━━━ Input data

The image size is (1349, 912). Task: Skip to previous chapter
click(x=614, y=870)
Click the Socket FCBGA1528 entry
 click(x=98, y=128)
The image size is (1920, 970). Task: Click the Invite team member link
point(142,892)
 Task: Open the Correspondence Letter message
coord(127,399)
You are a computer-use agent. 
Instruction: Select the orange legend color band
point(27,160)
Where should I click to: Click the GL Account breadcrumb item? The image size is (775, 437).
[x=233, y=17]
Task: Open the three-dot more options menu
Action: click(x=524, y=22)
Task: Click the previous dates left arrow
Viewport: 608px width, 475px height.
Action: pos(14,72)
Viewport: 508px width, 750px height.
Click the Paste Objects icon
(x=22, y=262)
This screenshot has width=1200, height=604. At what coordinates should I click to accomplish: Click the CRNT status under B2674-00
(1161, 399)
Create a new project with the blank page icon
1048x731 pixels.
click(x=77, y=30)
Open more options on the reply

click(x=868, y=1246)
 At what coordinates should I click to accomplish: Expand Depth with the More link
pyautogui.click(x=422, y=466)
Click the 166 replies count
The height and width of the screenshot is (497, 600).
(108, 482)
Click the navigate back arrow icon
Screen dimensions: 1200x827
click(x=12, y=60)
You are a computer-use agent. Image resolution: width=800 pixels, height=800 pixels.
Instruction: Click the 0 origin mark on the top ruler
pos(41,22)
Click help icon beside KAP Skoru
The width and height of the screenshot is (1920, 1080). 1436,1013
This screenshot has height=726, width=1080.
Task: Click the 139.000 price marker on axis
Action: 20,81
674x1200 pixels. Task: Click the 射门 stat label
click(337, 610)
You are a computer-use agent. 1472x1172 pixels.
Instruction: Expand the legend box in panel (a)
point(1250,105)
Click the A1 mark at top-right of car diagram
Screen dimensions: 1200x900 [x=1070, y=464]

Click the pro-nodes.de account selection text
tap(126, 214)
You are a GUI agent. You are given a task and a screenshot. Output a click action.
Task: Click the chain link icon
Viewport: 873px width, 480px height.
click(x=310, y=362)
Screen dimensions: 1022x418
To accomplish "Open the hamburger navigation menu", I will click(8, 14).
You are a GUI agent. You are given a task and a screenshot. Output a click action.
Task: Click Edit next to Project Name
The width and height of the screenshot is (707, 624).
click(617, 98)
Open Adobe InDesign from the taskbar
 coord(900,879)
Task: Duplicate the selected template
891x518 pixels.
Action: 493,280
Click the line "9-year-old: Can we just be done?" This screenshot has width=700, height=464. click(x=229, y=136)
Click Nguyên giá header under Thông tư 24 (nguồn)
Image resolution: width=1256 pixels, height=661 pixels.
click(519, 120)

━━━━━━

▶ **About this task**: So that nothing is lost, please repeat all of the entries exactly.

▶ **Answer box**:
The image size is (1349, 912). Task: Skip to previous chapter
click(x=614, y=870)
Click the Socket FCBGA1528 entry
 click(x=98, y=128)
The image size is (1920, 970). Task: Click the Invite team member link
point(142,892)
 Task: Open the Correspondence Letter message
coord(127,399)
You are a computer-use agent. 
Instruction: Select the orange legend color band
point(27,160)
Where should I click to: Click the GL Account breadcrumb item? The image size is (775, 437).
[x=233, y=17]
Task: Open the three-dot more options menu
Action: click(x=524, y=22)
Task: Click the previous dates left arrow
Viewport: 608px width, 475px height.
Action: pos(14,72)
Viewport: 508px width, 750px height.
Click the Paste Objects icon
(x=22, y=262)
This screenshot has width=1200, height=604. At what coordinates should I click to accomplish: Click the CRNT status under B2674-00
(1161, 399)
Create a new project with the blank page icon
1048x731 pixels.
click(x=77, y=30)
Open more options on the reply

click(x=868, y=1246)
 At what coordinates should I click to accomplish: Expand Depth with the More link
pyautogui.click(x=422, y=466)
Click the 166 replies count
The height and width of the screenshot is (497, 600).
(108, 482)
Click the navigate back arrow icon
Screen dimensions: 1200x827
click(x=12, y=60)
You are a computer-use agent. Image resolution: width=800 pixels, height=800 pixels.
Instruction: Click the 0 origin mark on the top ruler
pos(41,22)
Click help icon beside KAP Skoru
The width and height of the screenshot is (1920, 1080). 1436,1013
This screenshot has height=726, width=1080.
Task: Click the 139.000 price marker on axis
Action: 20,81
674x1200 pixels. Task: Click the 射门 stat label
click(337, 610)
You are a computer-use agent. 1472x1172 pixels.
Instruction: Expand the legend box in panel (a)
point(1250,105)
Click the A1 mark at top-right of car diagram
Screen dimensions: 1200x900 [x=1070, y=464]

Click the pro-nodes.de account selection text
tap(126, 214)
You are a GUI agent. You are given a task and a screenshot. Output a click action.
Task: Click the chain link icon
Viewport: 873px width, 480px height.
click(x=310, y=362)
Screen dimensions: 1022x418
To accomplish "Open the hamburger navigation menu", I will click(8, 14).
You are a GUI agent. You are given a task and a screenshot. Output a click action.
Task: Click Edit next to Project Name
The width and height of the screenshot is (707, 624).
click(617, 98)
Open Adobe InDesign from the taskbar
 coord(900,879)
Task: Duplicate the selected template
891x518 pixels.
Action: 493,280
Click the line "9-year-old: Can we just be done?" This screenshot has width=700, height=464. click(x=229, y=136)
Click Nguyên giá header under Thông tư 24 (nguồn)
Image resolution: width=1256 pixels, height=661 pixels.
click(519, 120)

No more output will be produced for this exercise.